Monday, July 29, 2013

Bad trips...like, whoa, man

After my whirlwind trip to San Francisco with my wife Sky, a trip that would have gone down in infamy as one of the worst trips I have ever taken if I had not had several other really terrible travel experiences recently, I thought I would list my top worst travel experiences.
  1. Returning from Thailand in June 2012. I had a cheap one-way ticket on Air India from Bangkok to Toronto, with one stopover in New Delhi. While the plane was aloft, Air India went on strike, and we landed in New Delhi to discover that all onward planes had been cancelled. A harried-looking man took away all our passports and bundled them together with a rubber band and then put us onto a shuttle bus that took us to a building that could either have been an enormous hotel past its prime or a moldering mental institution, where we would wait for about 14 hours until they could find another plane to take us...somewhere. When we got to the airport, I discovered my trip home would now take me through Paris (where we all had to get off the plane, go back through security, and then get back on the plane...in 45 minutes) and New York before finally arriving in Toronto. The trip that was supposed to take 22 hours actually ended up taking 40+, although the food on Air India is delicious and I made friends with the only other person also going to Toronto: a professional deep sea diver that Air India apparently thought was my husband, because they kept seating us next to each other.
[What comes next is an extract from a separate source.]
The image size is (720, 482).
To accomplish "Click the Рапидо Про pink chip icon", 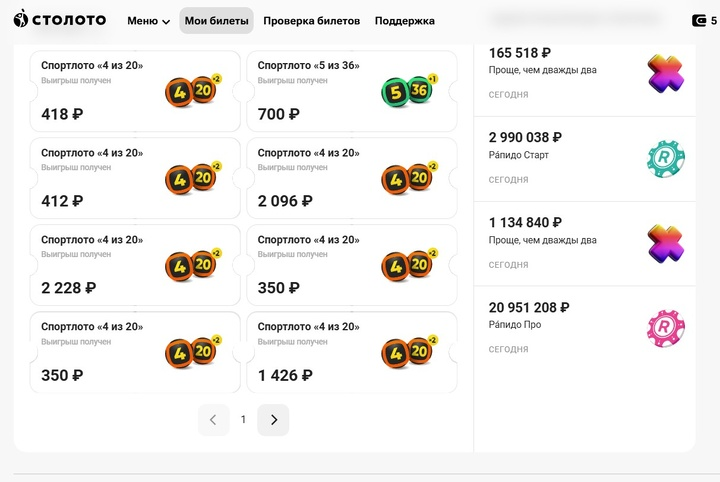I will 665,328.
  2. Train from Fes to Marrakech in May 2013. Seven hour train ride. Five of those hours spent with an earsplitting high-pitched feedback noise emitting from the train's PA system. You could watch everybody's face contort after the first half hour on the train. The only way I made it through was with earplugs.
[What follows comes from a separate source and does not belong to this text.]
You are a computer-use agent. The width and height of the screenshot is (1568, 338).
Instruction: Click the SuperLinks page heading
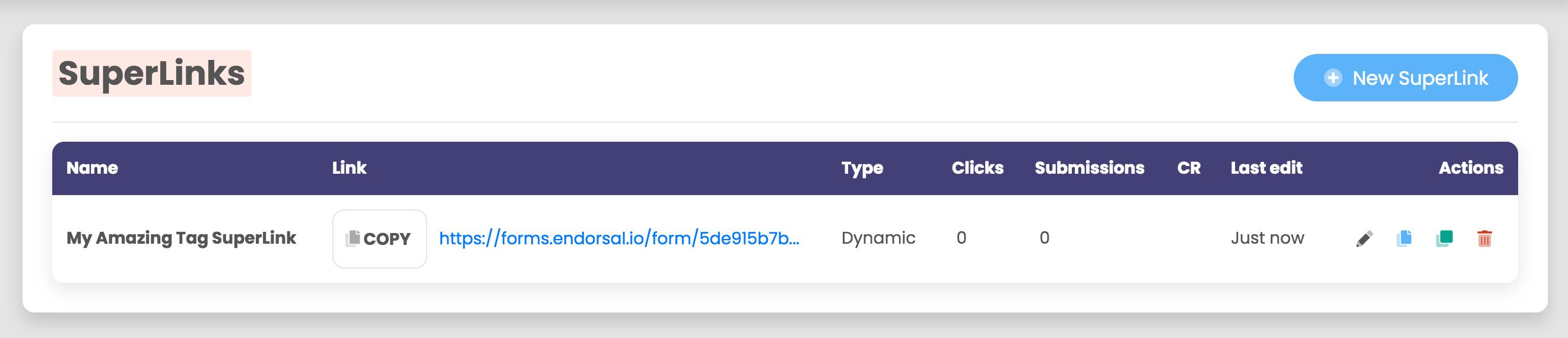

  3. Toronto to San Francisco, July 2013. Yeah, it makes it in there, for sure. We took the Greyhound to Buffalo -- Greyhound's website estimates it will take 3 hours, but the bus driver told us that was completely wrong; it always takes longer. This time it took even longer: we got stuck in stop-and-go traffic for an extra hour, meaning we arrived at the Buffalo airport 20 minutes before our plane was supposed to depart. We sprinted to the gate...only to discover that our plane hadn't left Baltimore, and would be leaving for Chicago two hours late. This meant we'd miss our connector to Oakland, but when we tried to rebook the tickets, the very nice lady at customer service said rebooking was impossible as her system showed that our flight to Oakland was delayed and we would be able to make it. In the air on the way to Chicago, the flight attendant reassured us that we had definitely missed our flight to Oakland...but there was a flight going to SFO leaving 20 minutes after we were set to touch down and it had three standby seats left. The minute we hit the tarmac, I called Southwest and they reissued boarding passes for the SFO flight, and Sky and I sprinted to the new gate. After a $100 taxi ride from SFO to where we were staying in Oakland, a) Southwest lost Sky's bag and wouldn't tell her where it was for three days, and b) BART went on strike for the first time in 17 years. Also when I got home, I discovered my cell phone provider charged me $1.50 a minute in international roaming fees for all the frantic calls we'd made to Southwest trying to rebook tickets. Air travel in the U.S.: it's the gift that keeps on giving.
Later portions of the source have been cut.